- What you will do: Check each line of the records below for the word "agent" and copy those where it appears.

- Input material:
= = = = = = =

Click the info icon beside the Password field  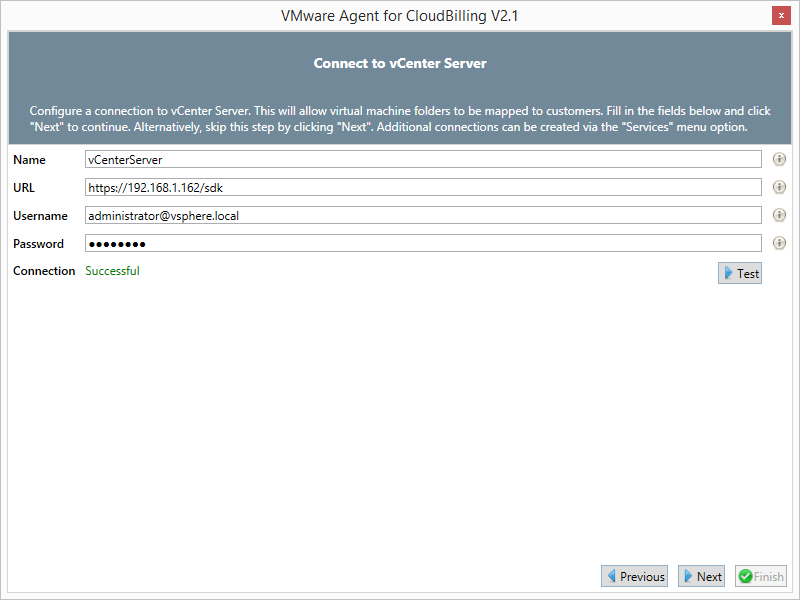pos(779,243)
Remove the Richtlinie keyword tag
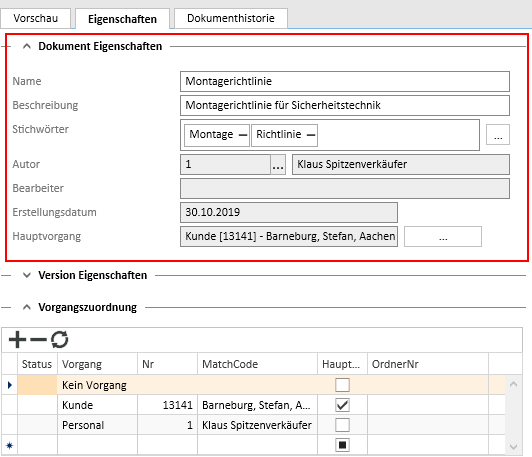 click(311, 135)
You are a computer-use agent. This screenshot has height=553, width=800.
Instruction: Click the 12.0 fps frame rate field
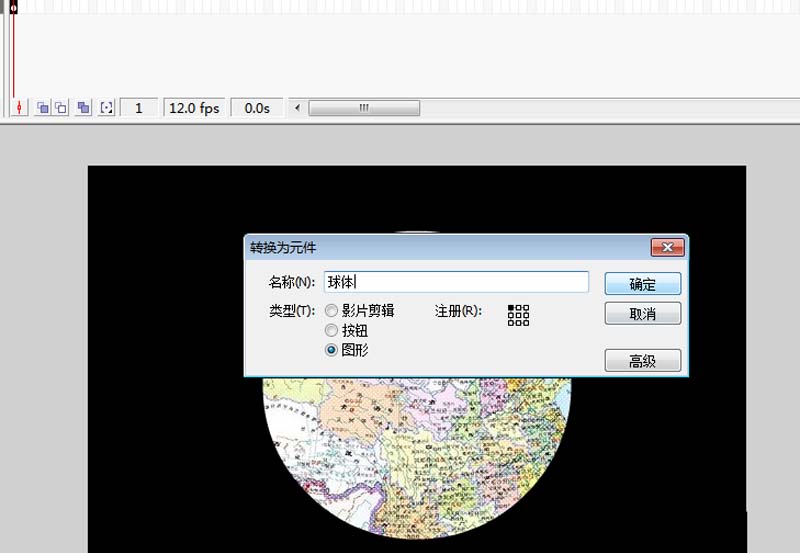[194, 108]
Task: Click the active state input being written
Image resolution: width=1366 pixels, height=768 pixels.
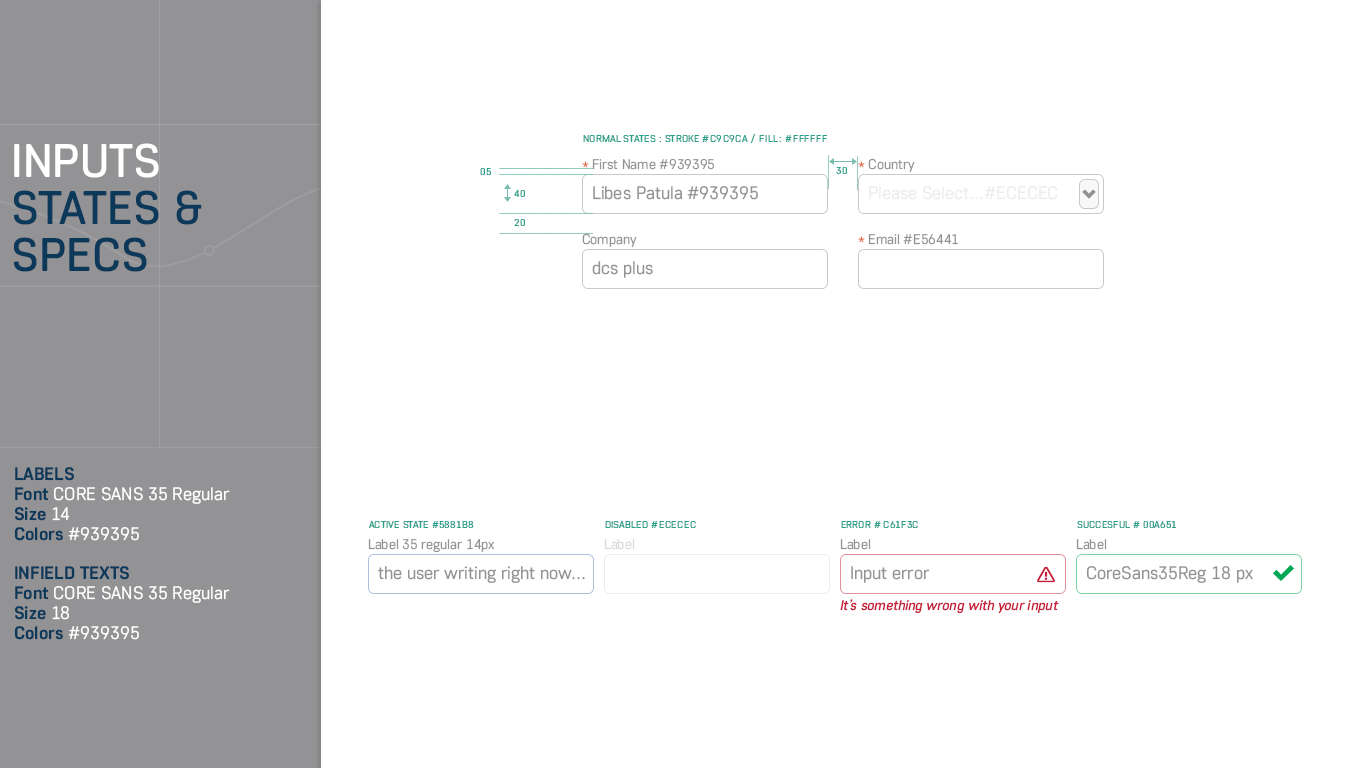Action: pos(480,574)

= = = = = = =

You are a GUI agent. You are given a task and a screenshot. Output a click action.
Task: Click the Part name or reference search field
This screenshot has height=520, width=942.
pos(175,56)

= = = = = = =

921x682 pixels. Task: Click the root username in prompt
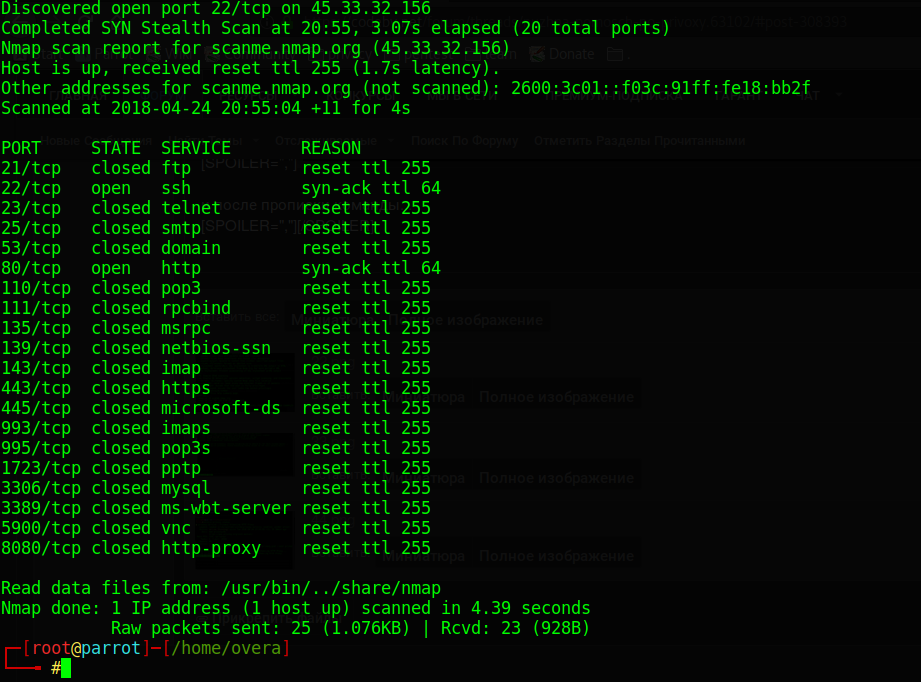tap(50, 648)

= = = = = = =

- Written solution:
You are a computer-use agent. This screenshot has height=553, width=800.
You are a GUI agent. You are given a task and a screenshot. Output a click action.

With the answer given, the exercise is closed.